337.The treatment to be given to persons deprived of their liberty is prescribed by article 19 of the Constitution, whose first paragraph is the first sentence of article 9 of the International Covenant on Civil and Political Rights, and Decree No. 69-189 of 14 May 1969 regulating prisons and prescribing implementation procedures for custodial sentences.

338.Respect for the dignity and human rights of prison populations requires the deployment of enormous human, material and financial resources by the State and an adequate prison infrastructure. At the present time, Côte d’Ivoire is having to cope with a shortage of prison places, capacity constraints and ageing facilities.

339.Thus, as of 31 January 2011, the Abidjan Detention and Correctional Facility, the main prison in Côte d’Ivoire, contained 5,286 prisoners, even though it was designed for just 1,500.

340.To deal with this disturbing situation, the Government is considering building a new detention centre in Abidjan to receive women and minors, so that they can be kept apart from adult or dangerous prisoners.

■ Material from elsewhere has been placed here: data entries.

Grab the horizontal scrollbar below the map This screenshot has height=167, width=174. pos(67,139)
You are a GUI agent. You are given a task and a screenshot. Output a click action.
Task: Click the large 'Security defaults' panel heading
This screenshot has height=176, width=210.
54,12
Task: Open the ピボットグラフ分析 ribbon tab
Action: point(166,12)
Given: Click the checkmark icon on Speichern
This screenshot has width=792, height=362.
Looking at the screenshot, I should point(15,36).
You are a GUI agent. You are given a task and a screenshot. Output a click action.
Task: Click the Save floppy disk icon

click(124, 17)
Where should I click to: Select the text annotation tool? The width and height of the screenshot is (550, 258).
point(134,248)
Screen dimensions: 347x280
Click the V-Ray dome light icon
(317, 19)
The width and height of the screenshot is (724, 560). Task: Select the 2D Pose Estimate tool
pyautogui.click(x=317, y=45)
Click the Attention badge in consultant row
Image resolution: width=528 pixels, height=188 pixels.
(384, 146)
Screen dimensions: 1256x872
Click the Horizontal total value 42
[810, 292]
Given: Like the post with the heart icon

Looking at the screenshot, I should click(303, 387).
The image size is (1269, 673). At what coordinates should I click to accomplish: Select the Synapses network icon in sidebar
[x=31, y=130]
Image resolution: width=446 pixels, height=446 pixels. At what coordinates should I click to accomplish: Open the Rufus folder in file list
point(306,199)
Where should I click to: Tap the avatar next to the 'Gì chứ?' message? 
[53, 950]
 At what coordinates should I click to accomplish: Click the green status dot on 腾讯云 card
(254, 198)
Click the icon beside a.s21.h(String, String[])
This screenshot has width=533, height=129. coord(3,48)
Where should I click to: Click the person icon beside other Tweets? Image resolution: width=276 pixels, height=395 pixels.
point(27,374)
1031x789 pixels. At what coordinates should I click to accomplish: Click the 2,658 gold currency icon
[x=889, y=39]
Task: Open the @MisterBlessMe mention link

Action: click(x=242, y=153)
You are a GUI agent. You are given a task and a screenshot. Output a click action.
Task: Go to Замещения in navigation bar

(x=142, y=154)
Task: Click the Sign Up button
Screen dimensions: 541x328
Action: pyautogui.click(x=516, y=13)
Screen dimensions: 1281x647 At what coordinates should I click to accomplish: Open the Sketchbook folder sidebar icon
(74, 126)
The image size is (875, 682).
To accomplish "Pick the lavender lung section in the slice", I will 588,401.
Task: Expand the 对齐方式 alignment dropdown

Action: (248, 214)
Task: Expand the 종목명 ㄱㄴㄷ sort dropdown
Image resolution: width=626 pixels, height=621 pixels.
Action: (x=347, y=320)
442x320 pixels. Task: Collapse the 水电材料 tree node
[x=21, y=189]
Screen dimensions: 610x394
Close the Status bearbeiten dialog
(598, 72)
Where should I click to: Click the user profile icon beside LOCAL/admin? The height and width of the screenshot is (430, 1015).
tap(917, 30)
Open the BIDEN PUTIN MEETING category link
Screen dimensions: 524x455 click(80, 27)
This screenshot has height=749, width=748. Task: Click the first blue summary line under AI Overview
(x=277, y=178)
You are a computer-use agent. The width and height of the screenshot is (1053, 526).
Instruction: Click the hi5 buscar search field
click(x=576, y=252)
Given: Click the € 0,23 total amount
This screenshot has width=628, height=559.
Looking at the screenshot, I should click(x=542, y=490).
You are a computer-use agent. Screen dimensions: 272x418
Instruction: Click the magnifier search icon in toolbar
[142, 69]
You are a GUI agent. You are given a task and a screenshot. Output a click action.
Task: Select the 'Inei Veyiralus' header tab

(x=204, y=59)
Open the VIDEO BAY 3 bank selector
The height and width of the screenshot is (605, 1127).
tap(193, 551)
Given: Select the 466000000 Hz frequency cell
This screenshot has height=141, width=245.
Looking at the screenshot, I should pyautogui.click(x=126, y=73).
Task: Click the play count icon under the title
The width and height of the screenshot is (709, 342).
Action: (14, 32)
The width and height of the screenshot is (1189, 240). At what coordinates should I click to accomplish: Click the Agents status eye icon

341.First, though, in view of the post-election crisis and the number of prison escapes, the State has invested CFAF 2 billion in refurbishing the Abidjan Detention and Correctional Facility to bring it up to international standards. As of 30 April 2012, this prison held 2,102 inmates.

342.The Government has also reformed the Criminal Procedure Code, focusing on the provisions dealing, first, with settlements for crimes and minor offences and, second, with preventive detention. The new measures put in place mean that first offenders will no longer need to be held on remand, while remand times will be reduced for others, helping to control prison overcrowding.

343.The Government is aware of the grave social dangers posed by conditions in the country’s prisons, and with the help of international partners has invested significant sums in improving living conditions there. Eighteen detention and correctional facilities of the 32 in Côte d’Ivoire have been completely refurbished in the past few years.

344.In addition, the recruitment of additional prison officers has improved the ratio of supervisors to prisoners, which now stands at 1 to 14.

345.Over the same period, a higher food budget for detention and correctional facilities has made it possible to increase the amount spent on food per prisoner, which now averages CFAF 314 as against CFAF 80 five years ago. These efforts have reduced the mortality rate in prisons.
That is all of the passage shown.